We normally commute three or four days between our domicile on the Upper West Side of Manhattan and our country home in Kingston, New York. The trip is approximately two hours long, depending on traffic and weather conditions. Unlike the experience of tedious commutation to the office or some mundane venue, the northward drive to Kingston is not a dull albe necessary experience, but notably stimulating and thought-provoking.
The trip northward never fails to present a fascinating visual experience and unfailingly evokes musings concerning the seasonally changing beauty of Man’s verdant planetary home. We motor northward from the Palisades Parkway, situated above the dramatic Hudson River, throughout the entirety of the drive a copious gallery of trees (in all seasons), birds, on some occasions, deer (brown as well as gray mantled), and predatory hawks. in circular glides with the updrafts as well as other birds and small woodland critters. After proceeding for approximately an hour, we are treated to a view of nearby hills in various shades of verdancy, depending on the direction of the sunlight and the season, and soon thereafter, the gray appearance of distant mountains further northward.
As we venture further northward, we find ourselves in a species of reverence awe of the stark, colossal rock outcrops. through which, incredibly, the highway was, somehow, intruded; accompanying the balance of our automotive trek to New York State’s historic Capitol, the beautiful country ambience of Kingston.
The awe, beauty, and aesthetic pleasure derived from the weekly view of the natural environment is epitomized by the huge, dramatic rock outcrops seen on either side of the highway. We experience, in the contemplation of these mammoth natural phenomena more than their monumental size but, as well, enduring monuments to an autobiography of the Planet, but in conception, as the evincing some measure of relevant metaphysical comparisons the temporal the passage of human life.
Before the continuance of the preceding thematic comments, we would make some brief observations relative to the contextual rocks. Analogous to human beings, animal and plant life, rocks demonstrate an empirically natural diversity.
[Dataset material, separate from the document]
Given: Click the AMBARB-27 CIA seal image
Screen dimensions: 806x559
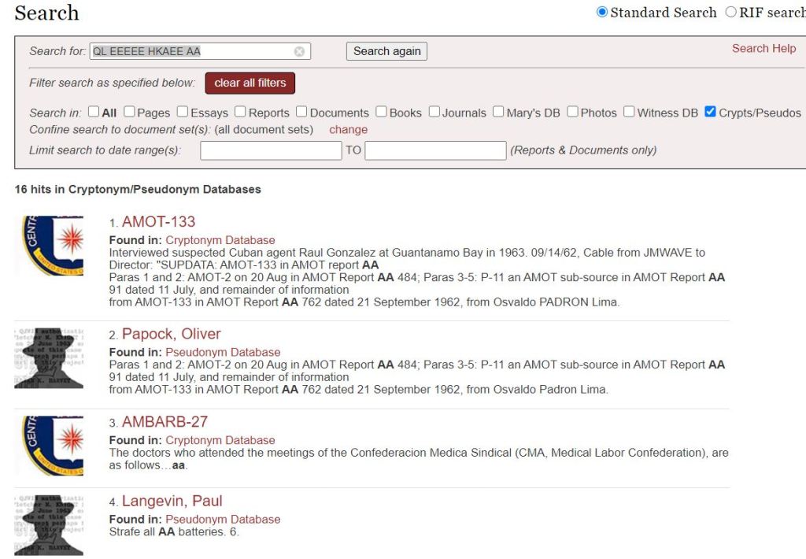Looking at the screenshot, I should [x=49, y=446].
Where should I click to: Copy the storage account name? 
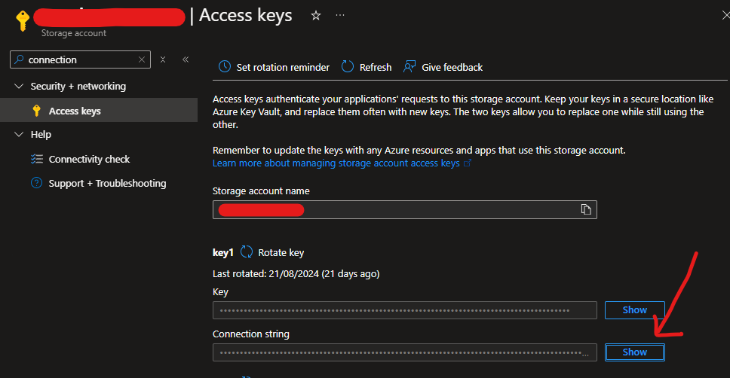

Metamorphic rocks, by definition, are formed when existing rocks are transformed by heat and pressure; examples are marble and gneiss. Sedimentary rocks are formed from accumulated deposits of pre-existing earth materials, mud, rocks, and organisms, compacted by pressure, and evincing “strata. ” Examples are sandstone, shale, and limestone. Igneous rocks are formed from cooled v volcanic lava; examples are basalt and granite.
Of the natural compendium of rocks observed in our weekly two-hour commute, the most numerical, thematic and metaphysically stimulating are the huge, horizontally layered sedimentary variety. We imaginatively attempt to comprehend the enormity of time separating each of the many, uncountable layers of horizontal rock, the intervening development and evolution of our planet from pre-paleolithic to the stage of “Alexa” activated mechanical appliances.
The latter temporal perspective is of beneficial use in the emotional management of our personal angst generated by the contemporaneous and unprecedented governmental chaos that has descended upon our Democratic Republic.